Versículo 2: La ley de la remisión
2. AQUEL A QUIEN ALGO LE SEA DEBIDO POR UN AMIGO, O PRÓJIMO, O HERMANO — es decir, por un judío, que es hermano de raza, y por tanto amigo y prójimo. Esta ley, pues, habla solamente del deudor judío que debe algo a otro judío: porque en el séptimo año de remisión, quedaba libre de toda deuda por la indulgencia de esta ley; pero no habla de los prosélitos convertidos al judaísmo: pues estos, en el séptimo año, permanecían obligados por sus deudas. Así lo dice Abulense.
Además, entiéndase la deuda como proveniente de un préstamo o de una venta; pero no de un préstamo de uso, porque este propiamente no es una deuda, sino propiedad ajena, es decir, una cosa que pertenece a otro. Así lo dice Abulense. Véase lo dicho en Levítico XXV, 2 y siguientes.
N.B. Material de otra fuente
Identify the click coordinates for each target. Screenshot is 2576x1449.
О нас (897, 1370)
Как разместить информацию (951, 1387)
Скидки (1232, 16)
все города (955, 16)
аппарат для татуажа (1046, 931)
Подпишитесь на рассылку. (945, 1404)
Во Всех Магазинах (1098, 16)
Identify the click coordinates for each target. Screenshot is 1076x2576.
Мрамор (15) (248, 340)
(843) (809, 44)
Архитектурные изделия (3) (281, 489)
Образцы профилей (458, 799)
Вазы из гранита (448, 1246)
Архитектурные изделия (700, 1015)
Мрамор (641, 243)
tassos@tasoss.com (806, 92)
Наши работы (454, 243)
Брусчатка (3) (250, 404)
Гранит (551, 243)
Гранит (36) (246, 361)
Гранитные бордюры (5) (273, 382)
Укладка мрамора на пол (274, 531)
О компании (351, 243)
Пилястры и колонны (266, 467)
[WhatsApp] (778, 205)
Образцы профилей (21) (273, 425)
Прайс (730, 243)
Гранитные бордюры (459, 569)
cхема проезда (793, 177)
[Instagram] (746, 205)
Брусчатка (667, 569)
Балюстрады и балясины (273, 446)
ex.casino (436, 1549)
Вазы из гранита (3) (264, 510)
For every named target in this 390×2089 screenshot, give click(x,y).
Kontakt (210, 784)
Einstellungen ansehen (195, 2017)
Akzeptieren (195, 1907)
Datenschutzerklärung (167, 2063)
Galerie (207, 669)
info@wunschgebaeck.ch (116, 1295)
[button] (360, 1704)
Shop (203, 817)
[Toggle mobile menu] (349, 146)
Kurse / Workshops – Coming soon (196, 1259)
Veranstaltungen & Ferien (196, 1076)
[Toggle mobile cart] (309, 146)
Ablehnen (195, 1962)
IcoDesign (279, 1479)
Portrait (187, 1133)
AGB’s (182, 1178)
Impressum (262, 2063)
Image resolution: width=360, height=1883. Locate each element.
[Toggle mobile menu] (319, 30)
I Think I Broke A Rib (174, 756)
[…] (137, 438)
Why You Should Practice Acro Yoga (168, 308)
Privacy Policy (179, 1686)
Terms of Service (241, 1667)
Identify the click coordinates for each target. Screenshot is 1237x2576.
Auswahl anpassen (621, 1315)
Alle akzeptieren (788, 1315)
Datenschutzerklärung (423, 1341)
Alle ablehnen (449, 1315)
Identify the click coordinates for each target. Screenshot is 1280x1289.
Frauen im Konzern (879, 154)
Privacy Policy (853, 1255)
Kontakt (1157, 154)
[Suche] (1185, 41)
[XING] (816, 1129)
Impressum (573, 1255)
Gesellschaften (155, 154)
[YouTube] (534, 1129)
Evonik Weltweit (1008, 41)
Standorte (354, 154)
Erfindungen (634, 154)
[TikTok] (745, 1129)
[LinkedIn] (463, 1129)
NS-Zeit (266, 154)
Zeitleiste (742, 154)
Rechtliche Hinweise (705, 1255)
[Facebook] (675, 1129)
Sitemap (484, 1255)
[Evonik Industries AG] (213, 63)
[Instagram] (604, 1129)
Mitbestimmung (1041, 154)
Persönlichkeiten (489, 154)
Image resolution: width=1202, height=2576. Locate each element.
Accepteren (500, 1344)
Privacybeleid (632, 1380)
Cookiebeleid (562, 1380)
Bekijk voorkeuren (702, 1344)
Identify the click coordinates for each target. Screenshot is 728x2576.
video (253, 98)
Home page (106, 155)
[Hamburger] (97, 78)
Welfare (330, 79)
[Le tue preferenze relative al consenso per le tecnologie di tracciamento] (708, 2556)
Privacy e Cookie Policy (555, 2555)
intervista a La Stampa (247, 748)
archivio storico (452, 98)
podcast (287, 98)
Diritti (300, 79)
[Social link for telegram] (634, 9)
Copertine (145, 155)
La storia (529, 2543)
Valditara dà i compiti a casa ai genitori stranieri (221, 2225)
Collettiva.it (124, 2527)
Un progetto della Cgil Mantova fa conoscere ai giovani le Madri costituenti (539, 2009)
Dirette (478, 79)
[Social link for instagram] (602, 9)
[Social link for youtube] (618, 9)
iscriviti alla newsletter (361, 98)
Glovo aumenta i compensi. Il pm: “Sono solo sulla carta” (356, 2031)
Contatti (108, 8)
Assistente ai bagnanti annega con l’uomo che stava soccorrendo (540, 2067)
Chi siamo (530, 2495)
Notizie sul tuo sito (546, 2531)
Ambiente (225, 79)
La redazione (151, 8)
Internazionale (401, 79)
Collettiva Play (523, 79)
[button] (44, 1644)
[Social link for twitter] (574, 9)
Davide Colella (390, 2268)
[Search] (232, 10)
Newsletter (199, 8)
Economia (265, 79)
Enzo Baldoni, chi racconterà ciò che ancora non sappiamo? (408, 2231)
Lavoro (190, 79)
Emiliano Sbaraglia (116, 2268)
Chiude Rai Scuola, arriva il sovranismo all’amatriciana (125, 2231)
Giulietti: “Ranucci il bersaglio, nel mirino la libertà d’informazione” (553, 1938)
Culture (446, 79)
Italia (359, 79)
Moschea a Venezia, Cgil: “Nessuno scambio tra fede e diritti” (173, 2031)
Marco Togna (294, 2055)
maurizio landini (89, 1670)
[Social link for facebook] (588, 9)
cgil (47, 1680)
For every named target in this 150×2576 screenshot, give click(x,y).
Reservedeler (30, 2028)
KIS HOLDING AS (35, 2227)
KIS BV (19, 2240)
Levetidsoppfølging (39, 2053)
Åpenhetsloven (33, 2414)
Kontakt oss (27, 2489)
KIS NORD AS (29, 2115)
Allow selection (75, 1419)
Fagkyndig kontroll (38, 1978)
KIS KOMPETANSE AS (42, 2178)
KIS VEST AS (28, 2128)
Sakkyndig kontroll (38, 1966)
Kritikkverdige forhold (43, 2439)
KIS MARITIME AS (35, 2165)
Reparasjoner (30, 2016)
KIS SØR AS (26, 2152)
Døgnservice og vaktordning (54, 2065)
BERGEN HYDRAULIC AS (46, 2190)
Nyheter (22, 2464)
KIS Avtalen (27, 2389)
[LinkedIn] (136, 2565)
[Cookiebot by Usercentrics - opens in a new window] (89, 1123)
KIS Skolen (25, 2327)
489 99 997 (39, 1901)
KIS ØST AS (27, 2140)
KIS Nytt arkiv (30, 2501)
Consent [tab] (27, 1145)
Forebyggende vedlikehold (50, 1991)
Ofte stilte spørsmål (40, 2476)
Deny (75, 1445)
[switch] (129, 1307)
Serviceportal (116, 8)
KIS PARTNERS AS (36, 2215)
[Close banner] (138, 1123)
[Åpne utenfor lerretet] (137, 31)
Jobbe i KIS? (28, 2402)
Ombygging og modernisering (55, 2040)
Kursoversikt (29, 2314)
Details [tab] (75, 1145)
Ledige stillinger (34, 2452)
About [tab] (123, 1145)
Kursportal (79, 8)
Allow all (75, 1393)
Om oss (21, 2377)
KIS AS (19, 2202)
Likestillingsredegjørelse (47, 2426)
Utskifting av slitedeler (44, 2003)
Versículo 3: Ciudadanos y parientes
3. NO TENDRÁS PODER PARA RECLAMARLO DEL CIUDADANO Y DEL PARIENTE. — En hebreo, de lo que será tuyo con tu hermano, soltarás tu mano (es decir, soltarás la reclamación de la deuda, que se hace con la extensión de la mano) de tu hermano, a saber, un judío.
Versículo 4: Ningún indigente entre vosotros
4. Y NO HABRÁ NINGÚN INDIGENTE NI MENDIGO ENTRE VOSOTROS — es decir, procurad cuanto podáis que no haya necesitados ni mendigos entre vosotros, prestando a los pobres, especialmente a los enfermos o inválidos, lo que necesitan, y remitiéndoselo en el séptimo año, si no pueden pagar y restituirlo antes de entonces; con esto, pues, concuerda lo que se dice en el versículo 11: «No faltarán pobres en la tierra de tu habitación»: porque allí significa que habrá pobres, pero aquí manda que se les socorra. Pues Dios quiso que siempre hubiera algunos pobres entre los hebreos, para que los ricos tuvieran ocasión de ejercitar la misericordia hacia ellos: de ahí que, aunque los hebreos hubieran intentado que no hubiera pobres en Israel, nunca habrían podido lograrlo efectivamente.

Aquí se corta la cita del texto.